Office—Department of History, New York University, King Juan Carlos I of Spain Bldg., 53 Washington Square S., 7th Fl., New York, NY 10012; fax: 212-995-4017. E-mail—[email protected].

CAREER:

Academic and historian. New York University, New York, NY, assistant professor of history.

WRITINGS:

Ha-Mahpekhah Ha-Mizrahit: Shalosh Masot 'al Ha-Tsiyonut Veha-Mizrahim, ha-Merkaz le-informatsyah alternativit (Jerusalem, Israel), 1999.

The Dao of Muhammad: A Cultural History of Muslims in Late Imperial China, Harvard University Asia Center (Cambridge, MA), 2005.

Contributor to academic journals, including Bulletin of the Royal Institute for Inter-Faith Studies, Revue d'Études Palestiniennes, Theory and Criticism, and Nationalism and Ethnic Politics.

SIDELIGHTS:

Zvi Ben-Dor Benite is an academic and historian. He acts as an assistant professor of history at New York University. His academic interests include Chinese and world history, Islamic cultures and traditions in Asia, comparative human rights, Diaspora and historiography, and historical accounts of religious minorities. Ben-Dor Benite also contributes to academic journals, including Bulletin of the Royal Institute for Inter-Faith Studies, Revue d'Études Palestiniennes, Theory and Criticism, and Nationalism and Ethnic Politics. Ben-Dor Benite published his first book, Ha-Mahpekhah Ha-Mizrahit: Shalosh Masot 'al Ha-Tsiyonut Veha-Mizrahim, in 1999.

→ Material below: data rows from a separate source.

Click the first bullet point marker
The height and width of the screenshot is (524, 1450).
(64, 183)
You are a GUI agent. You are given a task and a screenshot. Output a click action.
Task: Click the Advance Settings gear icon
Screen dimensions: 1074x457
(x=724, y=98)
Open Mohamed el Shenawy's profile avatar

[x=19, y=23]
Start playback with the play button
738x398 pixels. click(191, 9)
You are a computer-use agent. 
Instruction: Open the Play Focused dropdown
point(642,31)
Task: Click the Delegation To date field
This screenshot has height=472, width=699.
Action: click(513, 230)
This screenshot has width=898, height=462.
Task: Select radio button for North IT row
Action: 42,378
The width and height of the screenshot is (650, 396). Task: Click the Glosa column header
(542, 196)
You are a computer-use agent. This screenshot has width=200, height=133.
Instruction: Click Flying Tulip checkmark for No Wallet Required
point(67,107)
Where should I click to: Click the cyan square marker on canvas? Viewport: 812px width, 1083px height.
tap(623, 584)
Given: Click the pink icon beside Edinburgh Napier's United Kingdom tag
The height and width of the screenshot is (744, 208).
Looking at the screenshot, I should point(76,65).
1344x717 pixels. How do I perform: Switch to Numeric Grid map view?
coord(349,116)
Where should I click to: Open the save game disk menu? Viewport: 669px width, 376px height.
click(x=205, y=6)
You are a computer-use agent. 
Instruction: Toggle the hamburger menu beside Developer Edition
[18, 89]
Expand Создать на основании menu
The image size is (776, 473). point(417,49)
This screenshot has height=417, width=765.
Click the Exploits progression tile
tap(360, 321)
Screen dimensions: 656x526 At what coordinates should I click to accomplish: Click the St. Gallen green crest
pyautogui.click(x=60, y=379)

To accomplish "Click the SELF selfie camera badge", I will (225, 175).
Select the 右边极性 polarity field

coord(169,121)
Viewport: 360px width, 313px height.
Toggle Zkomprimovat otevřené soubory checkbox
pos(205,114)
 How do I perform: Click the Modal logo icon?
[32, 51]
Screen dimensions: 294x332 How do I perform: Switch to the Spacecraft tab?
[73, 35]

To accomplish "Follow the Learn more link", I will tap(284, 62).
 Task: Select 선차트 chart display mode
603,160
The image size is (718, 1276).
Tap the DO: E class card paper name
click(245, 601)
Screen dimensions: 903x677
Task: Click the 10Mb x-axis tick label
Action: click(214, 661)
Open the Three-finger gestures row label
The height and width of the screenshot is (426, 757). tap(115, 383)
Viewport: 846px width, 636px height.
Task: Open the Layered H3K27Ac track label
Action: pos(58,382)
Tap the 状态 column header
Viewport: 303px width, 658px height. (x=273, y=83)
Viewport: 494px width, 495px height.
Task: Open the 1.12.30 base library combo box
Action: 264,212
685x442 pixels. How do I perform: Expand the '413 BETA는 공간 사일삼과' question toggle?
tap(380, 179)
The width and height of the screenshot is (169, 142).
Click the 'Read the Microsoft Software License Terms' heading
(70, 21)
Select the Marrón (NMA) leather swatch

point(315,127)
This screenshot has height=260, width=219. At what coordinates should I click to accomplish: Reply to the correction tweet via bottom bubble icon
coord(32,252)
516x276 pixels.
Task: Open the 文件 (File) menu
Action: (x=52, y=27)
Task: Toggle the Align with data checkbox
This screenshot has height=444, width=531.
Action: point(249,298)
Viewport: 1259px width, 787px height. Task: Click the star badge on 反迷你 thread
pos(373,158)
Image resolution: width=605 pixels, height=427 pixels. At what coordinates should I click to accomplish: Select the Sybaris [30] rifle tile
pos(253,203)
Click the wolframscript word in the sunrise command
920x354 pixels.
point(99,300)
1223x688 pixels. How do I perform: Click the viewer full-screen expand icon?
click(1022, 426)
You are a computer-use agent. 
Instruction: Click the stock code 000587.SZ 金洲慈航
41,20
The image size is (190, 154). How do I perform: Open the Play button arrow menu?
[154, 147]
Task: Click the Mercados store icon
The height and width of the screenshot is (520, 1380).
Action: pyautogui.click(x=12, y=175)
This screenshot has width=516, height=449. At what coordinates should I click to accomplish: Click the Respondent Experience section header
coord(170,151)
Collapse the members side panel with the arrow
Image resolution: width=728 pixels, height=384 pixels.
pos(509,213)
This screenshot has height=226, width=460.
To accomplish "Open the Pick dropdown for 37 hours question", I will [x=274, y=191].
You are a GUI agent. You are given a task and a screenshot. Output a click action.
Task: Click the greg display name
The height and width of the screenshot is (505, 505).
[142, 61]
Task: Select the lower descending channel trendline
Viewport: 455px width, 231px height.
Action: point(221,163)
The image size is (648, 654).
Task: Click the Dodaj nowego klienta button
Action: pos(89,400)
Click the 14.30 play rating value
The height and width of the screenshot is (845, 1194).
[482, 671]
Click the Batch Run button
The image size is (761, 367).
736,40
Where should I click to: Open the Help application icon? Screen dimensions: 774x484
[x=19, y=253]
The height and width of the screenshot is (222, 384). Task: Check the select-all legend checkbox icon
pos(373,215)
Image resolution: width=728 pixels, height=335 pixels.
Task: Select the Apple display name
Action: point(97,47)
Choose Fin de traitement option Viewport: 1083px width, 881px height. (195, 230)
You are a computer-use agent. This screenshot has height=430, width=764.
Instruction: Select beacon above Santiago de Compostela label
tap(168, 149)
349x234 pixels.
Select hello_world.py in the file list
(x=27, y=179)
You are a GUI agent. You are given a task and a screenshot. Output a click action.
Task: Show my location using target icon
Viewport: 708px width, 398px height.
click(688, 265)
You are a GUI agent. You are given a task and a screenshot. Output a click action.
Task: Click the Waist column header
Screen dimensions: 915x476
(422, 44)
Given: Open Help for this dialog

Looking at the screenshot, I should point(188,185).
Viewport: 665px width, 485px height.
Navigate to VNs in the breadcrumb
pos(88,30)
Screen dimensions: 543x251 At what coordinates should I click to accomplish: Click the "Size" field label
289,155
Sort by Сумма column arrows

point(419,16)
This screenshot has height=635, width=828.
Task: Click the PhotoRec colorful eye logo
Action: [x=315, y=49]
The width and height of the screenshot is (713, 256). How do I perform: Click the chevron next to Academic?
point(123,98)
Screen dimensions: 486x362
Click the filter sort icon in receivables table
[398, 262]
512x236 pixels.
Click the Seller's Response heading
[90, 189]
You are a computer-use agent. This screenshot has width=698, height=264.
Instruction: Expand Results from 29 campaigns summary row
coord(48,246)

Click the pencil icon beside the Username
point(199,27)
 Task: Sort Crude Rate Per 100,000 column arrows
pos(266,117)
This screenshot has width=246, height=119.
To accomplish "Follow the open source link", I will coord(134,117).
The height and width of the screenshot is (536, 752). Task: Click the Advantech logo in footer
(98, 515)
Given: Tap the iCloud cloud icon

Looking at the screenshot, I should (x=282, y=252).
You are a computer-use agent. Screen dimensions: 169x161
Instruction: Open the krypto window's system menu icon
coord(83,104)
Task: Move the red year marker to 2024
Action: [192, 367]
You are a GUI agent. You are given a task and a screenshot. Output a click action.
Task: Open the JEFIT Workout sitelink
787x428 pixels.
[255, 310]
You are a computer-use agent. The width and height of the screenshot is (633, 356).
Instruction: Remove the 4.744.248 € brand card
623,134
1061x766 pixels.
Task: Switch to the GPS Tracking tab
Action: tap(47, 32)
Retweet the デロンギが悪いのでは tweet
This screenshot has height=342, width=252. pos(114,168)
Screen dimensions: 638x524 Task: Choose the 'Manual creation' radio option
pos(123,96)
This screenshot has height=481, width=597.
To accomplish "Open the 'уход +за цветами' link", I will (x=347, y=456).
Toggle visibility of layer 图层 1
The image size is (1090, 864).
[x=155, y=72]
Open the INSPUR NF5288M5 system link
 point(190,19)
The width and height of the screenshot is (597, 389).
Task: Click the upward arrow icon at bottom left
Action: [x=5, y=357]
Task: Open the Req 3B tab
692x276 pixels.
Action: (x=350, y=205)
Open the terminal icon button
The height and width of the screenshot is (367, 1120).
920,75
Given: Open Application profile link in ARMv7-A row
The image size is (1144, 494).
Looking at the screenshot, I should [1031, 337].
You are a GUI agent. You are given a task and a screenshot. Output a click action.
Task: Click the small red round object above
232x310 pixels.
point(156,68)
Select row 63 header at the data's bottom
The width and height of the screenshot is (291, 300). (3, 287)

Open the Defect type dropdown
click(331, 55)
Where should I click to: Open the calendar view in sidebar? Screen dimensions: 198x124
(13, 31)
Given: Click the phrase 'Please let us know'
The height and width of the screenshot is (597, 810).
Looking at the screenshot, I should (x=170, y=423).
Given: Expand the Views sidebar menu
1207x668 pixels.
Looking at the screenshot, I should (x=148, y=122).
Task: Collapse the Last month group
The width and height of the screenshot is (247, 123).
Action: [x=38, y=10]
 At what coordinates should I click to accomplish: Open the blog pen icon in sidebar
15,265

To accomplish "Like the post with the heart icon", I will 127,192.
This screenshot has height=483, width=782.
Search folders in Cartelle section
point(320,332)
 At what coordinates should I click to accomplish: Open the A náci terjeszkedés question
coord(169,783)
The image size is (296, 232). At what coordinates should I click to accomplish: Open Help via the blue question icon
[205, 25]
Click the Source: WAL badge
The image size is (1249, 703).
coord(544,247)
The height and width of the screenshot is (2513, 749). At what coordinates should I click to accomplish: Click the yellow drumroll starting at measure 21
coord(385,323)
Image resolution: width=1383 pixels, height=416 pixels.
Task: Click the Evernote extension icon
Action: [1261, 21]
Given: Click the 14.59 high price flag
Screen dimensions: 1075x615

In 2005, Ben-Dor Benite published The Dao of Muhammad: A Cultural History of Muslims in Late Imperial China. The book analyzes the Chinese-language writings about the cultural mixing of Chinese and Islamic elements in China. The book focuses more on what the Chinese Muslims of the Ming and Qing dynasties thought about themselves. R. Kent Guy, writing in Pacific Affairs, commented that Ben-Dor Benite "offers a new understanding" about the Chinese Muslims in his book and provides "a careful account of the multi-centered Islamic community of late imperial China and its social logic." Guy concluded: "The great merit of The Dao of Muhammad is that it raises such questions [about the unique nature of Chinese Muslims], and catalogs and evaluates the sources needed to answer them, the Han Kitab."

BIOGRAPHICAL AND CRITICAL SOURCES:

PERIODICALS

American Historical Review, February, 2006, Henrietta Harrison, review of The Dao of Muhammad: A Cultural History of Muslims in Late Imperial China, p. 132.

Journal of Asian Studies, August, 2006, Michael G. Chang, review of The Dao of Muhammad, p. 603.

Pacific Affairs, spring, 2006, R. Kent Guy, review of The Dao of Muhammad, p. 112.